So, when I went to Lincoln Lab, the first two, three things I did — remember, you could do almost anything. You could do pretty much anything you wanted.

Zierler:

Yeah.

Fan:

I could do anything. I wanted to save energy at that time. It was early 1970s, there was a serious energy crisis in the world. So, energy conservation was hot. I created a special coating on the windows panes to conserve heat. We put what I called transparent heat mirror coatings on window glass panes, and I calculated and proposed if we put argon gas or nitrogen gas between glass panes to reduce the heat convection current, these windows would have very good heat insulating properties. After all the years, people are still doing just that, though better. MIT patented my invention and MIT licensed it to folks. And so, that was one of my first inventions when I joined MIT, inventing thermal windows which people now are using.

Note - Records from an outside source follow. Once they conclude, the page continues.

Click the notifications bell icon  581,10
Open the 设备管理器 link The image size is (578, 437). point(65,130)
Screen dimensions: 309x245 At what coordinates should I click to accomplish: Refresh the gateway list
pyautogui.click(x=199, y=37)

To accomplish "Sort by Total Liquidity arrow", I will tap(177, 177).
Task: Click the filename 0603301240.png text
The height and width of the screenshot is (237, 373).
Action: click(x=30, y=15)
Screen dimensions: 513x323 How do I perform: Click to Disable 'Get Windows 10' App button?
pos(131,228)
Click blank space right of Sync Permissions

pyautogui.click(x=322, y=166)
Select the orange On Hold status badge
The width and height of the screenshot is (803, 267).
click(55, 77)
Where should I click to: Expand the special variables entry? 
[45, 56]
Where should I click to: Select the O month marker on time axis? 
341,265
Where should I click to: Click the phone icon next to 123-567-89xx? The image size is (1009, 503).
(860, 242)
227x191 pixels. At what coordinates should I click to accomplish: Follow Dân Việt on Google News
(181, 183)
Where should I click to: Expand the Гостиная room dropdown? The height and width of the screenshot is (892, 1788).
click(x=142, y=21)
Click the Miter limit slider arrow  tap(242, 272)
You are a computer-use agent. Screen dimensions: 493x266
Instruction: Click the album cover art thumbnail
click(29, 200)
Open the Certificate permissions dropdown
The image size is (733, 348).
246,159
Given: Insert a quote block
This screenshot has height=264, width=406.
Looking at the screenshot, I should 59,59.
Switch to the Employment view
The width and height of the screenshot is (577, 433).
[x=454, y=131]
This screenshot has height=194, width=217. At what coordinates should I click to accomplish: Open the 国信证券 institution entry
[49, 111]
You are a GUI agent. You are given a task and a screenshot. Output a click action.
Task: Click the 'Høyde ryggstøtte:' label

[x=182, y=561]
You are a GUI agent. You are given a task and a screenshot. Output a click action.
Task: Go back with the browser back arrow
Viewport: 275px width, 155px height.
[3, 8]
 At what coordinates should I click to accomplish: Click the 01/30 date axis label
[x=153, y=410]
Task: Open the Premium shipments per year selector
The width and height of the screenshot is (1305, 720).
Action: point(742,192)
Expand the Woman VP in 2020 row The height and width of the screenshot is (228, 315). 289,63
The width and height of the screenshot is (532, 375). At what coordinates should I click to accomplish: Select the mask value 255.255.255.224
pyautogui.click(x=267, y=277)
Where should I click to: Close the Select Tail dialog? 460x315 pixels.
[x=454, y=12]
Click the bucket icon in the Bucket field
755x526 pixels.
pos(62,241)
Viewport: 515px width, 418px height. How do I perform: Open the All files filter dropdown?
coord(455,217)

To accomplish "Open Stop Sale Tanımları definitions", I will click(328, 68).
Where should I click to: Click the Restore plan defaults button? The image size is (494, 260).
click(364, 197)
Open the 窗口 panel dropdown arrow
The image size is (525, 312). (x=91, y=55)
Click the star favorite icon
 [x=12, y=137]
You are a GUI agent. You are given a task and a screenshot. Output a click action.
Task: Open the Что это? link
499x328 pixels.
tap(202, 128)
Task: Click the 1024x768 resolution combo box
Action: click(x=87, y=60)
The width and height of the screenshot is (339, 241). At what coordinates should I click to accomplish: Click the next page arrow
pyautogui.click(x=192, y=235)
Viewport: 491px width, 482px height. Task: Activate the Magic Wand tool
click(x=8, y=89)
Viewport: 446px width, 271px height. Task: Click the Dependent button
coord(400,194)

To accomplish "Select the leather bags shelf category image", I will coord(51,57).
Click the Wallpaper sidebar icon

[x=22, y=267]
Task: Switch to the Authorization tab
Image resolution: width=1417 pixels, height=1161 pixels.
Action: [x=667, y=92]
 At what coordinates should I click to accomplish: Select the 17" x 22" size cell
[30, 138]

There is a real interesting side story. Many years ago, my wife and I were shopping for thermal insulation windows for our first house. There was this salesman pitching to us these wonderful insulating windows that had these special coatings invented at MIT. You may have read that story that I had told a Harvard writer who interviewed me about my early invention. My wife said “Well, maybe you are looking at the guy who invented it.” I mean, at that time I looked like a graduate student, actually. We never thought the salesman believed what she said [laughs]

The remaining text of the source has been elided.